3. Tertiary – the full three-dimensional shape of the protein
4. Quaternary – the joining of multiple subunits if the protein has more than one subunit
Many computational methods attempt to predict the tertiary structure of a protein based on the primary structure (i.e. the amino acid sequence). Determining the three-dimensional structure of a protein can identify the functional domains, or areas, of the protein (i.e. the areas where it binds to other molecules). However, since the amino acid molecules can be rotated along multiple axis and their location in three-dimensional space can shift, the search space of possible structures is massive. Additionally, different amino acids have different areas and levels of charge, and modeling the interaction forces between amino acids on a quantum mechanic level is computationally expensive. Therefore, most computational prediction methods are based on heuristics and may not achieve optimal results.
On the other hand, we know that the structure of proteins is dependent on the sequence, there have also been attempts to use the sequence to jump straight to function. One such example comes from Xueliang Liu in his paper where he proposes a novel RNN model that takes the protein sequence as an input and predicts the protein function as an output [6]. Since protein sequences are variable in length, an RNN model is very appropriate for protein sequence analysis. His model is a bi-directional RNN (BRNN) and uses Long Short-Term Memory units to help the model train faster. The bi-directional aspect of this model allows for the scanning of the amino acid sequence from left to right as well as from right to left, giving it past and future context.
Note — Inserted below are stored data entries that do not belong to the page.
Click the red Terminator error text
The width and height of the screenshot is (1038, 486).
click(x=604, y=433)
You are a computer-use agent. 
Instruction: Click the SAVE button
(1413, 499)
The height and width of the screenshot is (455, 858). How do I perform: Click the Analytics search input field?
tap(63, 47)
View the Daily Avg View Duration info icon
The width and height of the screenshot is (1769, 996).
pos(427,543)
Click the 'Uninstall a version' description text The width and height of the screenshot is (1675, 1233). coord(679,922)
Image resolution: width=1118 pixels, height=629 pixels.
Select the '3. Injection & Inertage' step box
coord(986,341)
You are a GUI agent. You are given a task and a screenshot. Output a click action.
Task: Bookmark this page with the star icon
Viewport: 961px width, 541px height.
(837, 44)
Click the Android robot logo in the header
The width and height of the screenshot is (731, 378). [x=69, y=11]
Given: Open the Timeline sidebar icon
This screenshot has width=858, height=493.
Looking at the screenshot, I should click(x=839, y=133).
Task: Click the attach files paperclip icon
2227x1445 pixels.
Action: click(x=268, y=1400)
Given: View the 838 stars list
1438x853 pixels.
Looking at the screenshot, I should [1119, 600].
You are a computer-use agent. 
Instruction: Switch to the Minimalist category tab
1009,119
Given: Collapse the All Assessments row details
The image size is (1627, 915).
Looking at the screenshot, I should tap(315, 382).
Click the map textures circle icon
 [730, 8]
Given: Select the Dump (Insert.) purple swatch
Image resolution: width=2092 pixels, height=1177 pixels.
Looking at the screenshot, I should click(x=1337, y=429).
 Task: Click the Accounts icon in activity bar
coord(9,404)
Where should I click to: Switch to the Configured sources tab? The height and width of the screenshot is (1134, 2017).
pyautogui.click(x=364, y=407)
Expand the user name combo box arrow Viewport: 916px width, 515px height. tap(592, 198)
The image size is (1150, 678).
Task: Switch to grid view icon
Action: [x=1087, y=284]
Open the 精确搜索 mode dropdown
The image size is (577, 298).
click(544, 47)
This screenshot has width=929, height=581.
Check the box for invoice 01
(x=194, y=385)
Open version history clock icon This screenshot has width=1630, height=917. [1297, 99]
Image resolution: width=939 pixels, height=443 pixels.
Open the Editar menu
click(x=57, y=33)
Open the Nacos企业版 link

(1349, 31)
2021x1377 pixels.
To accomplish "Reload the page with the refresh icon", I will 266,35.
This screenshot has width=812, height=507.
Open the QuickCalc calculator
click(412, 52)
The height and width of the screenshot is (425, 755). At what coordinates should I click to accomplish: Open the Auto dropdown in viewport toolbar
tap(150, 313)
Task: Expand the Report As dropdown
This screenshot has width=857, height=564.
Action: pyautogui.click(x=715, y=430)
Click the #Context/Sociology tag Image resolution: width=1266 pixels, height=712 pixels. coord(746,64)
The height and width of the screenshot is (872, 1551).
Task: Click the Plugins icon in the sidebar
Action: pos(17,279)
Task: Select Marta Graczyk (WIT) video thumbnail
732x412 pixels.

Biomedical images are often used in the treatment of patients. Different technologies, such as MRI, PET, and CT scans, can provide physicians with insight into patient injuries and disease markers. However, depending on the imaging technology and the physiological condition, there may be visual similarity between different classes and visual variance between images of the same class.
The image on the right is taken from a study by Qing Li et al [7]. The image represents high-resolution computed tomography (HRCT) of interstitial lung disease (ILD). ILD represents a large group of diseases in the lung parenchyma. In the image, the top row shows images of normal healthy lungs. The second row shows an image from patients with emphysema. The third row shows examples of lungs with ground-glass opacity. The fourth row shows lungs with fibrosis. The final row shows lungs containing micronodules.
Based on these images, it becomes clear that there can be similarities between different classes and differences in the same class. This creates a problem for physicians, especially if there are multiple problems or classes within the same image. Therefore, deep learning approaches have started being used in order to classify biomedical images. However, their goal is not only to be able to classify these images but to use their model to also find discriminatory features between the classes.
The study by Qing Li et al. proposes the use of a CNN model for the classification of ILD images generated from HRCT technology [7]. The use this model to handle images of a static size, as well as to generate feature maps which in turn can be interpreted as a feature selection. They use one convolutional layer followed by three fully connected layers. Given an input as an HRCT image of the lung, they trained their model to be able to classify an image as one of the five classes mentioned above. Once trained, they used the kernels from the convolutional layer to visualize the features that the model found to be significant.